作業の指示: 下の記録の冒頭から「Looking at the」を含む行まで（その行も含む）を、空行を除いて番号付きリストに書き直してもらえますか？　画像は回答に入れないでください。

提供された記録:

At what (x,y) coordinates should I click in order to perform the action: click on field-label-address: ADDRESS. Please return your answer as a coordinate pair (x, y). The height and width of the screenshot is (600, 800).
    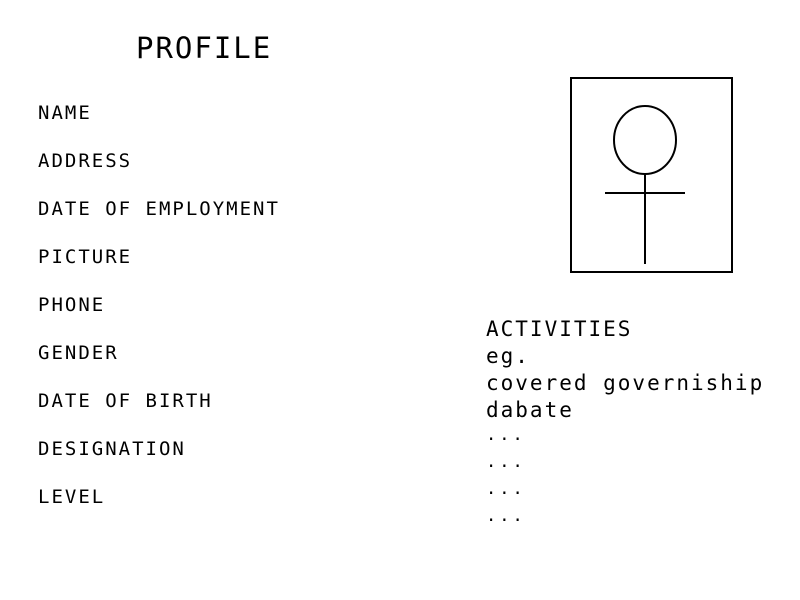
    Looking at the image, I should click on (86, 161).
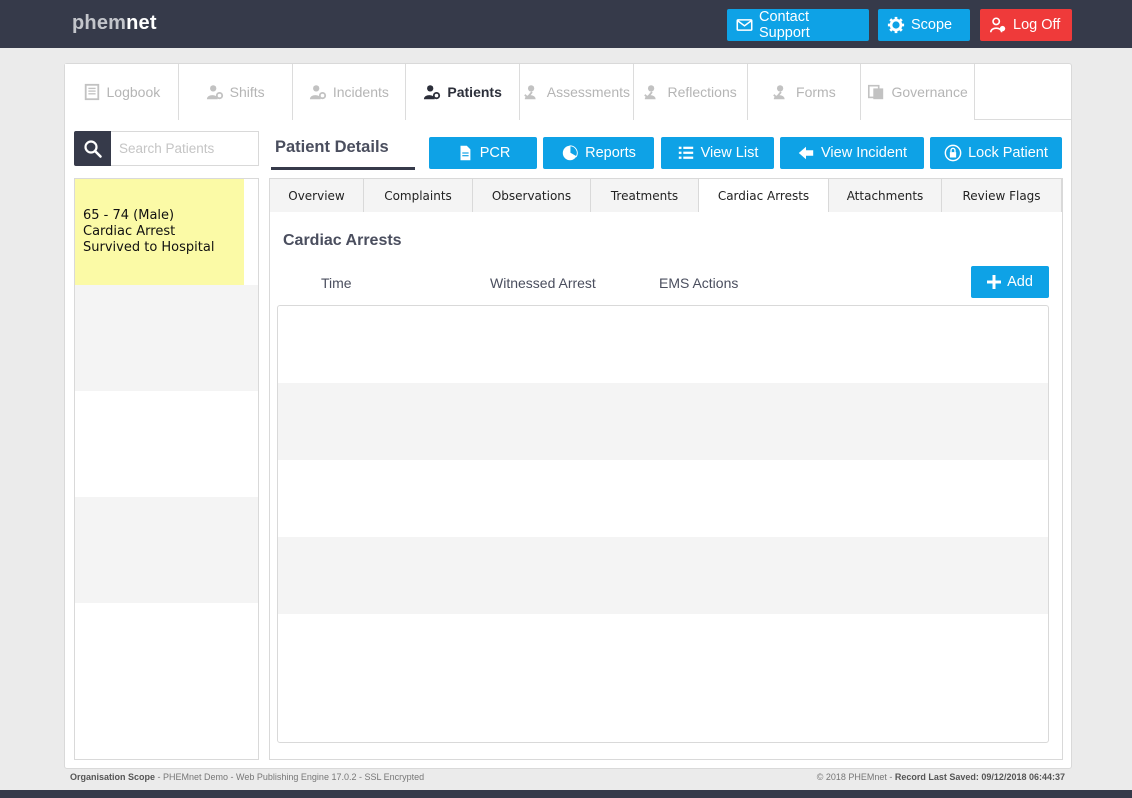 The width and height of the screenshot is (1132, 798). What do you see at coordinates (129, 216) in the screenshot?
I see `patient-age-sex: 65 - 74 (Male)` at bounding box center [129, 216].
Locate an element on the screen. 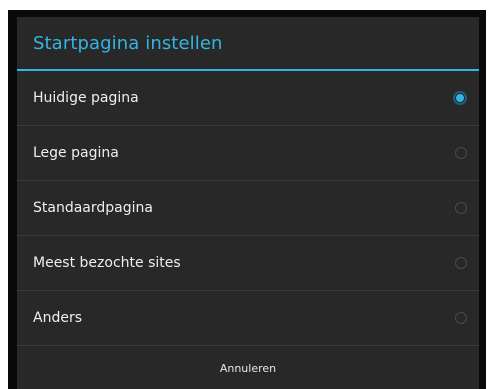 The width and height of the screenshot is (492, 389). radio-selected-icon is located at coordinates (460, 98).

以下の出力:
1. At what (x,y) coordinates should I click in order to perform the action: click on field-label-address: ADDRESS. Please return your answer as a coordinate pair (x, y). The height and width of the screenshot is (600, 800).
2.     Looking at the image, I should click on (86, 161).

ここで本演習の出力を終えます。